Some 504 new HIV cases per 1 million residents were registered in 2006 in the Baltic state, nearly five times higher than the average in Europe, the European Center for Disease Prevention and Control said.
Russia, Ukraine and Portugal followed Estonia as the European countries with the highest infection rates, the report said.
Zsuzsanna Jakab, director of the disease control agency, said Estonia, a nation of 1.3 million, needed to improve HIV surveillance and testing procedures. She pledged EU assistance in these areas.

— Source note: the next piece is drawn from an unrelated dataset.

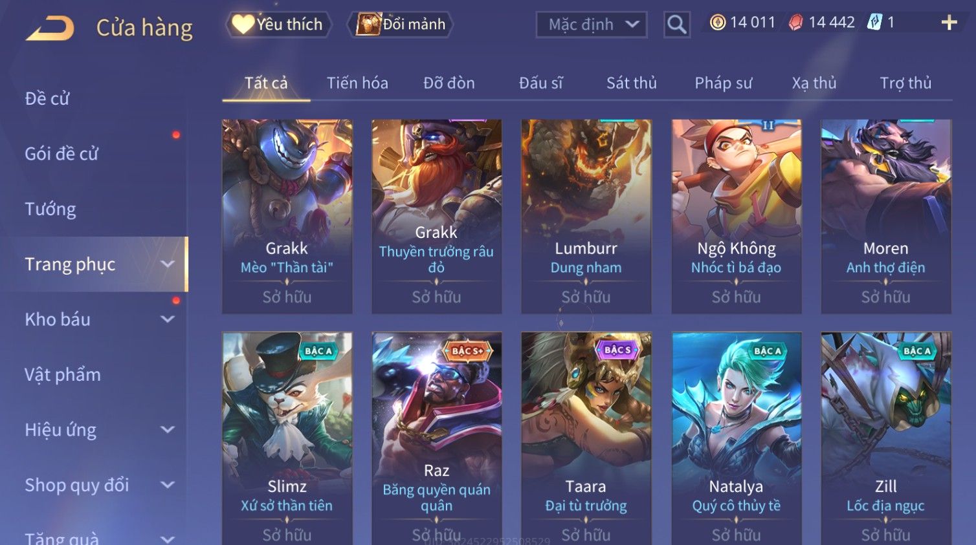Click the plus icon to add currency

pyautogui.click(x=949, y=23)
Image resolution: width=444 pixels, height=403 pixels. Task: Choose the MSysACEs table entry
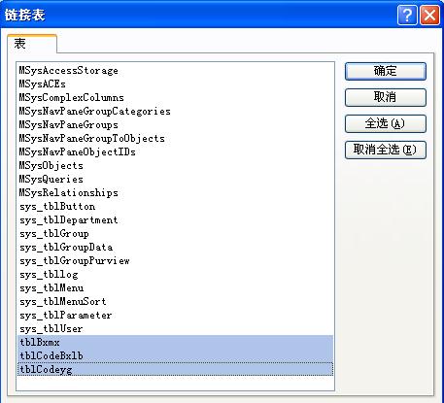click(175, 84)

A total of 86,912 new HIV infections were reported in 50 European countries last year. More than two-thirds of these were in ex-Soviet Union republics, she added.
"We cannot sit back and relax," Jakab warned.

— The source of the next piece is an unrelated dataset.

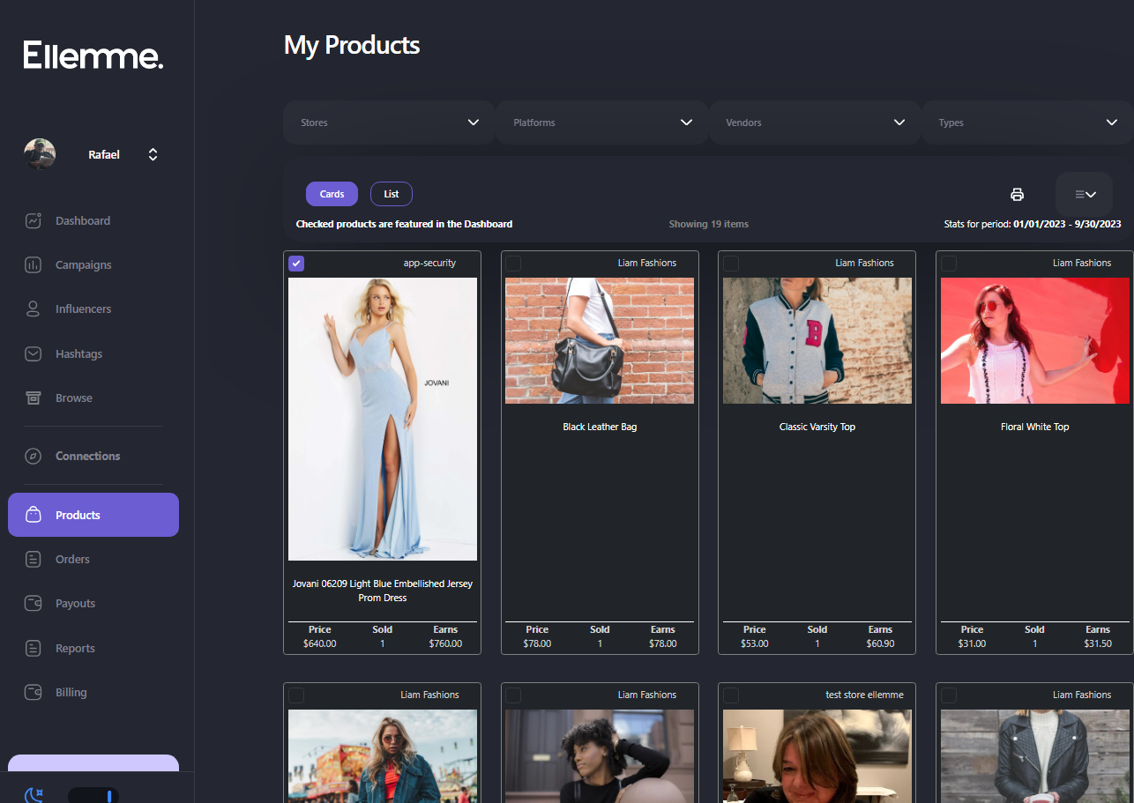
Task: Open Orders in the sidebar
Action: point(72,560)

There are currently 6,286 HIV-positive people in Estonia - with 555 new cases registered last year - and 176 people have died of AIDS.
Kristi Ruutli, spokeswoman for Estonia's National Institute for Health Development, told reporters that the HIV virus is being spread among young, male drug-users, many of whom belong to the country's sizable ethnic Russian minority.
Prostitution has also contributed to the spread, Ruutli said, and the virus has also been transmitted with increasing frequency through heterosexual contact.
The HIV virus is most acute in the country's northeastern area, particularly in Narva, a town that is over 90 percent ethnic Russian, Ruutli said.
Some 25 percent of Estonia's population is ethnic Russian.